Part-time Parliament
Full Form of PAXOS
What is PAXOS?
Paxos is a family of consensus protocols used in distributed computing systems to ensure reliability and consistency across multiple nodes even in the presence of failures. Developed by Leslie Lamport in the late 1980s, the name originates from the fictional legislative system on the Greek island of Paxos described in Lamport's paper "The Part-Time Parliament." In India, Paxos forms the backbone of many large-scale distributed databases, cloud services, and financial transaction systems where data consistency is critical—for example, in banking applications handling millions of transactions or in telecom networks managing subscriber data.
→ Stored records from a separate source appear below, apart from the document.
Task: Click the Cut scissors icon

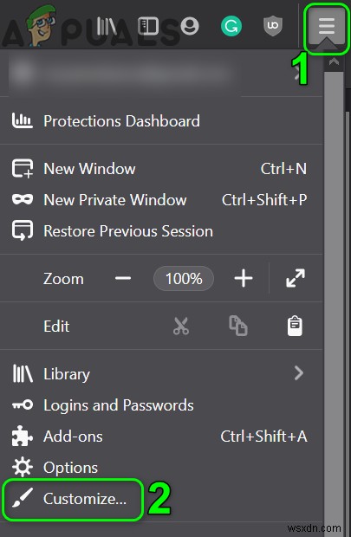Action: 181,326
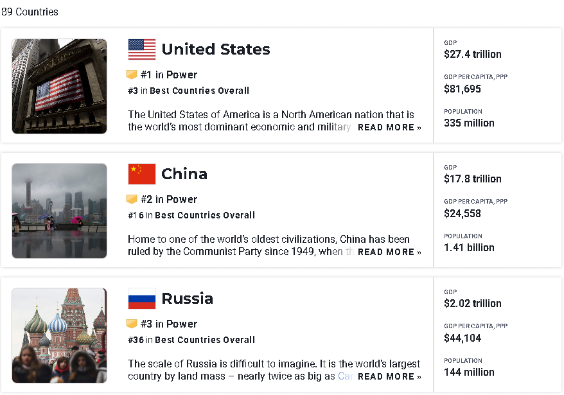564x395 pixels.
Task: Click United States #3 in Best Countries Overall
Action: point(188,91)
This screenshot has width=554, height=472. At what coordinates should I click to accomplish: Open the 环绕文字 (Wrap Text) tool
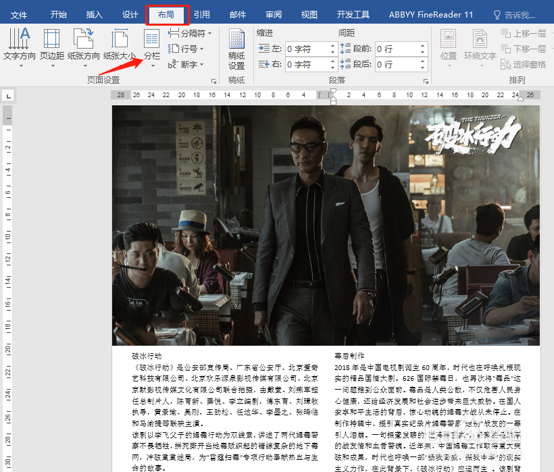[x=480, y=46]
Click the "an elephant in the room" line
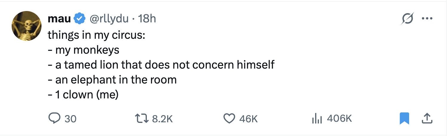Viewport: 447px width, 136px height. (x=116, y=80)
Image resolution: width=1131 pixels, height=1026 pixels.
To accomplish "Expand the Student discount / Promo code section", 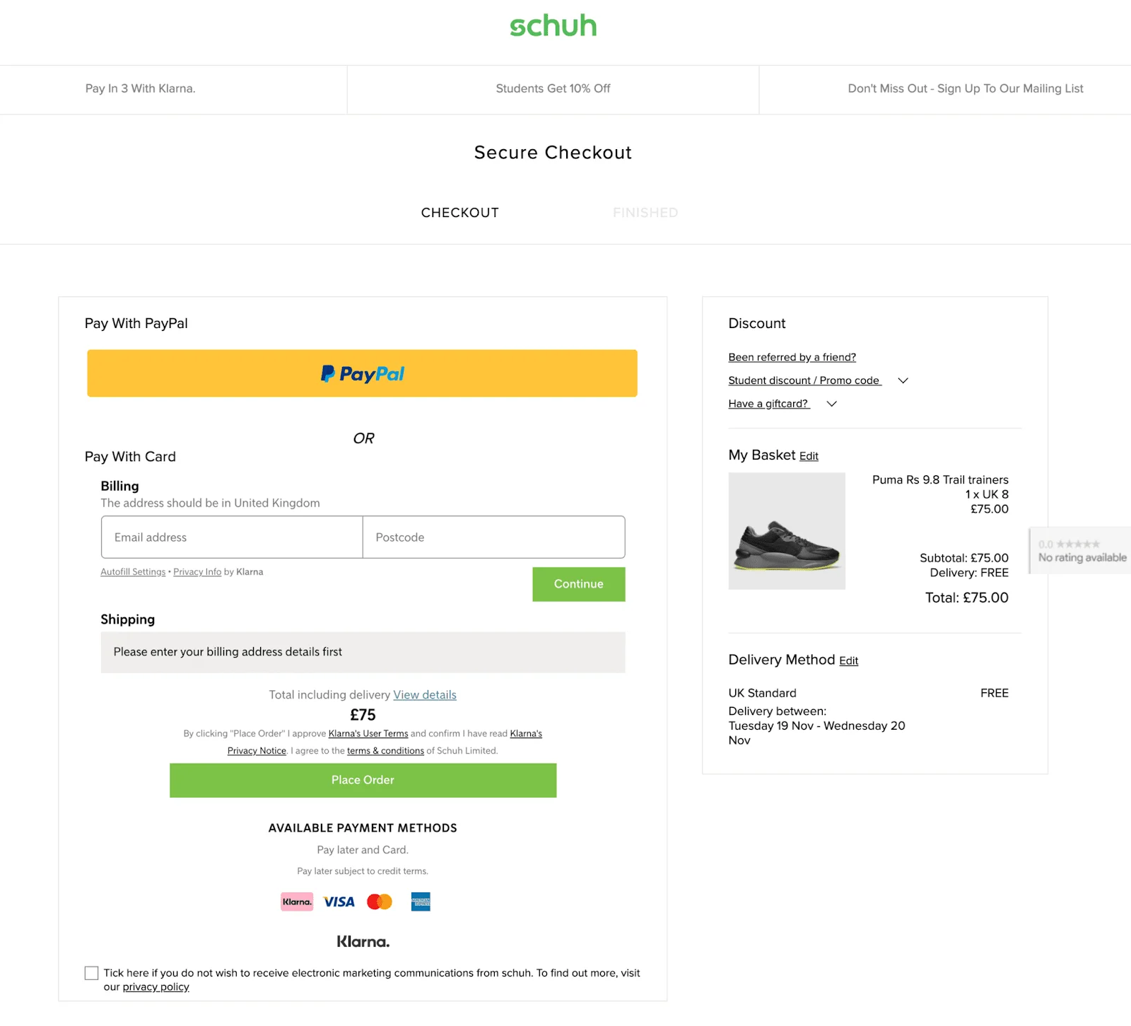I will pyautogui.click(x=804, y=380).

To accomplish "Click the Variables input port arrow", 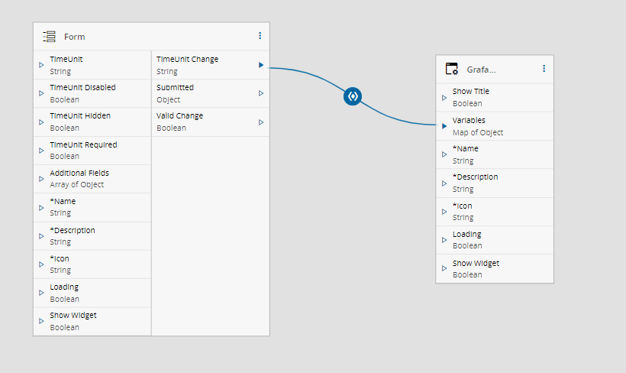I will pos(444,126).
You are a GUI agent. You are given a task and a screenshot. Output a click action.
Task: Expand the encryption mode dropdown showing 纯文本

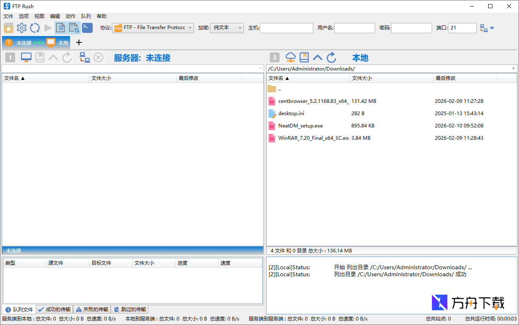(x=240, y=27)
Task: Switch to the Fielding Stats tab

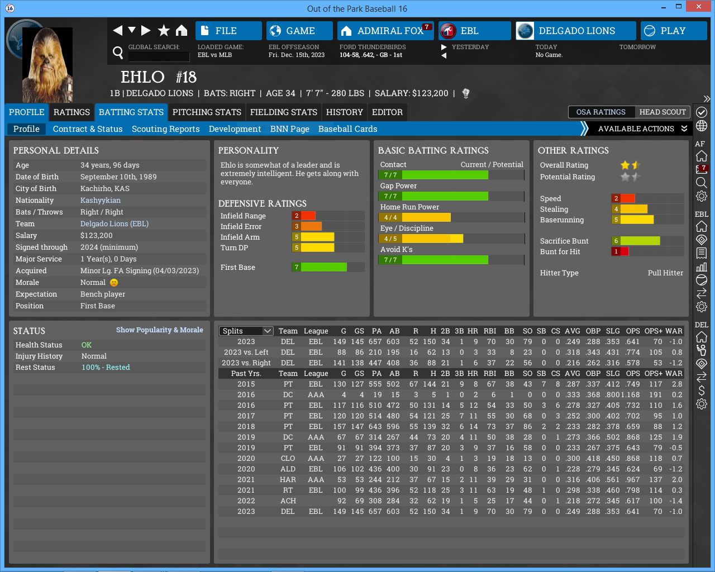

The protocol is commonly studied in advanced computer science courses on distributed systems, particularly in Indian engineering colleges and postgraduate programs. Understanding Paxos is essential for exams like GATE in Computer Science and for technical interviews at top Indian tech firms such as Flipkart, Amazon India, and Microsoft India. It operates through a series of phases—prepare, promise, accept, and learned—to achieve agreement on a single value among a set of participants, often called proposers, acceptors, and learners.
PAXOS का फुल फॉर्म
पार्ट-टाइम पार्लियामेंट
Example
The Paxos consensus algorithm is deployed by the leading Indian e-commerce platform to keep inventory data consistent across its multiple data centres.